Distillé en Gascogne depuis le XIVᵉ siècle, l'armagnac est l'aîné du cognac. Plus rustique, plus intense, il vieillit dans le chêne noir local jusqu'à révéler des profils que les grands whiskies leur envient. Encore faut-il savoir l'aborder.
Le bon verre, la bonne température
Oubliez le ballon réchauffé à la flamme, image d'Épinal qui brûle les arômes. Un verre tulipe, à température ambiante, suffit. L'armagnac n'a pas besoin d'être chauffé : il a besoin d'air.

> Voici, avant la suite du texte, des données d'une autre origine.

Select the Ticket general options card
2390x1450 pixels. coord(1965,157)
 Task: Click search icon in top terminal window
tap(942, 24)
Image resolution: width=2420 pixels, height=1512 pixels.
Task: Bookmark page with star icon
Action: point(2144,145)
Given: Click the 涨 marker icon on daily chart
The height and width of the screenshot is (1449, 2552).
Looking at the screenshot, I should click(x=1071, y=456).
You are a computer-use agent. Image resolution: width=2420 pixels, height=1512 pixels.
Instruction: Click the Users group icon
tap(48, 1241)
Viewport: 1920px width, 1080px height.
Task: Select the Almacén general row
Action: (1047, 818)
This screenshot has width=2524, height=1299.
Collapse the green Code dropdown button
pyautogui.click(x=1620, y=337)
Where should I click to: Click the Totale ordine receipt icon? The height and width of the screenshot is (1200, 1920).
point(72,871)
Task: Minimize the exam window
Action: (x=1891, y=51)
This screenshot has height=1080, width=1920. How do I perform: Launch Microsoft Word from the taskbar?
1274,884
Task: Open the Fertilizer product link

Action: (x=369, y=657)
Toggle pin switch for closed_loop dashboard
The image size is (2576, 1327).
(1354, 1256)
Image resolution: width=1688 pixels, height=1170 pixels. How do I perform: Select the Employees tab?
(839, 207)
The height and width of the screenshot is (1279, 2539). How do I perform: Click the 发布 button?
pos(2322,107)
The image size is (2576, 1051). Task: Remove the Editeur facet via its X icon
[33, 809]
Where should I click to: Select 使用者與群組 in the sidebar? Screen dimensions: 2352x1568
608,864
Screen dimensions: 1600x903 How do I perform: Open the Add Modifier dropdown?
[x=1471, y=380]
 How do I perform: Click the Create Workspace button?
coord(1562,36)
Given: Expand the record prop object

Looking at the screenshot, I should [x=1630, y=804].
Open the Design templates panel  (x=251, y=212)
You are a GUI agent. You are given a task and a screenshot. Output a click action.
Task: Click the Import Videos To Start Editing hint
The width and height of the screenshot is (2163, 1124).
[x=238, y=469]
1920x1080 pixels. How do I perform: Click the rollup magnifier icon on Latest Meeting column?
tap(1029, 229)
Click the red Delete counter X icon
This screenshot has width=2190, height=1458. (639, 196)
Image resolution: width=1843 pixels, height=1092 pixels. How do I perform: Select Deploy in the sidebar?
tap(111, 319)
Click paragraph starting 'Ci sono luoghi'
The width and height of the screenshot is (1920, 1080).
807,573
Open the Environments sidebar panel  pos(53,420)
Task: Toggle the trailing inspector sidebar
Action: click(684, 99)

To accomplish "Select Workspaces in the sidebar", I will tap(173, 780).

- Servez une petite quantité, deux centilitres suffisent
- Laissez le verre s'ouvrir cinq à dix minutes
- Ne le remplissez jamais plus du tiers
Lire la robe
La couleur raconte le temps passé en fût. Un jeune armagnac tire sur l'or clair ; un millésime ancien vire à l'acajou profond. Méfiez-vous toutefois : la robe dépend aussi du fût, pas seulement de l'âge.
Le nez, en trois temps
C'est ici que tout se joue. Au premier nez, les fruits secs et le pruneau. Puis, en laissant respirer, apparaissent le rancio — cette note de noix et de sous-bois propre aux vieilles eaux-de-vie — et enfin les épices douces, vanille et pain d'épice.
Un armagnac de cinquante ans, ce n'est pas un alcool. C'est une archive liquide d'une année précise.
Léa Martin · SpiriTrip
En bouche
Prenez une petite gorgée et laissez-la se déployer. La force alcoolique doit fondre, jamais brûler. La longueur — le temps pendant lequel les arômes persistent — est le vrai marqueur d'un grand armagnac. Comptez, en secondes : au-delà de trente, vous tenez quelque chose de rare.